The initial release date was moved up a week to give the action thriller Romeo Akbar Walter a solo release.
Initially scheduled for release on 19 October 2018, and then for 5 April, it was released on 29 March 2019. Critics have given the film mostly positive reviews, praising the cinematography and action scenes performed by Jammwal himself.

Plot
Dipankar Nair (Thalaivasal Vijay) runs an Elephant sanctuary but things have turned bad as hunters are frequently killing elephants for their tusks. His son Raj (Vidyut Jammwal), a veterinarian in Mumbai, arrives for the 10th anniversary of his mother's death and visits Bhola and Didi, his elephant playmates when he was a child.
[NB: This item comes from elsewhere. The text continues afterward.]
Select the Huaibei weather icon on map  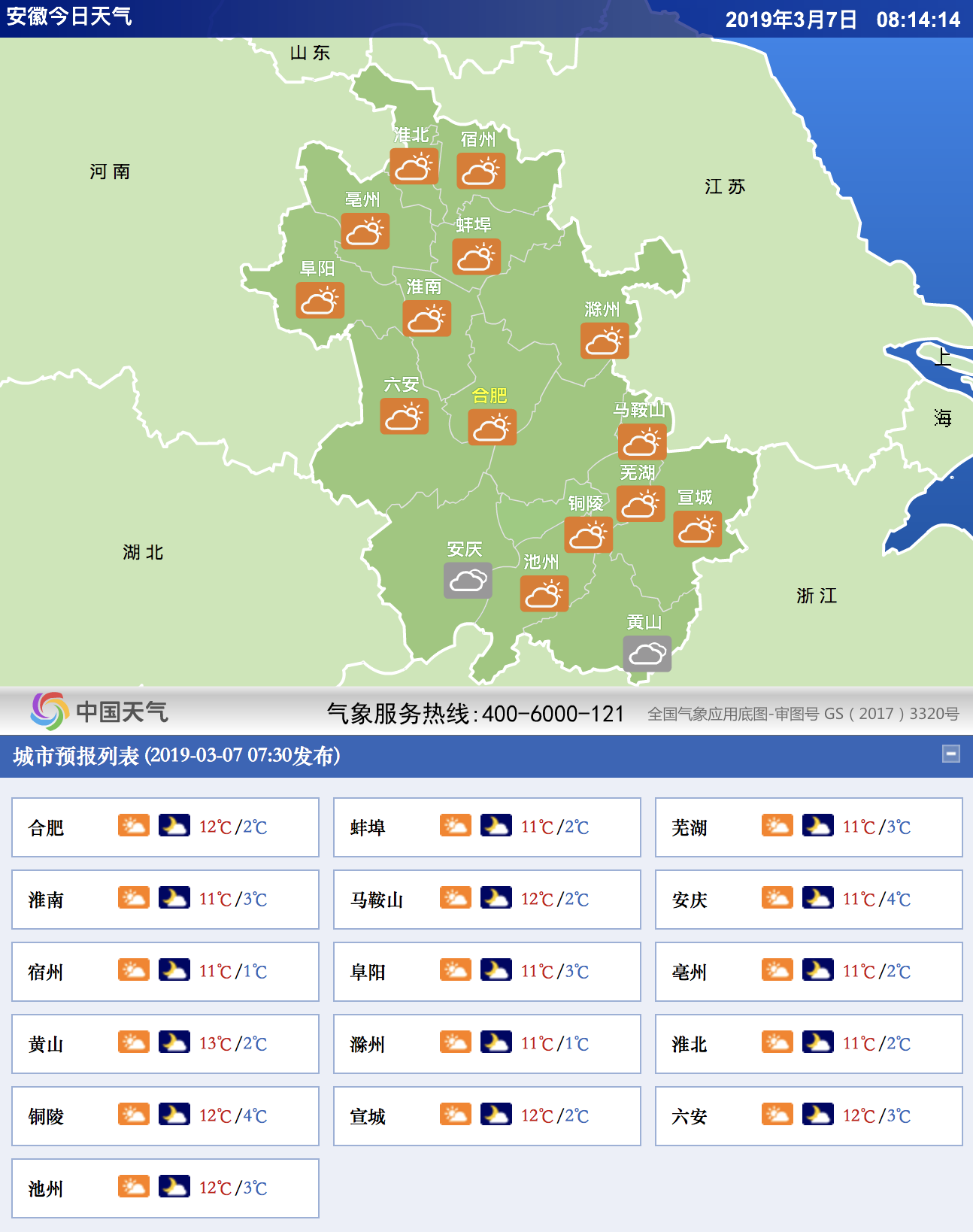click(x=414, y=166)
Keshav (Atul Kulkarni), a hunter, has an eye on huge tusks of Bhola which could fetch good money. Keshav kills Bhola for his tusks and Dipankar who tries to save him. The cops arrive at the funeral of Dipankar and falsely implicate him of being with hunters and also frame Raj for it. After being taken into the prison, Raj, has his hands tied, but he still fights them all, and frees himself after Didi pulls the window out with Shankara (Pooja Sawant), Raj's childhood friend, as her mahout, with Meera (Asha Bhat), a reporter who has come with Raj to write an article on the elephant sanctuary. Raj also reveals to them that the Inspector who framed him for being with hunters, is a part of the group who supports elephant's tusk smuggling.

Dev (Akshay Oberoi), Raj's best friend, is also revealed to be with the hunters. Dev and Raj fight, after which the hunters come. They injure Raj and kill Dev, who in turn, was in a bid to save Raj. The hunters also capture Shankara, while Meera captures all this in a video. Gajja Guru (Makarand Deshpande), Raj's teacher, nurses Raj, with Meera. Raj, with a dead hunter's phone, gets to know that the buyers are in Paradeep, where Shankara is also kept. Raj attacks the factory, and kills all the bodyguards and hunters. He saves Shankara, and Meera and Jayesh (another childhood friend of Raj) also arrive. Raj attacks Keshav and wounds him. Raj goes to save the others, and using this as an opportunity Keshav picks up his gun, but Gajja Guru and Didi arrive, and Didi kills Keshav. The buyers are captured by the police. Whereas inside, Didi is about to deliver her baby.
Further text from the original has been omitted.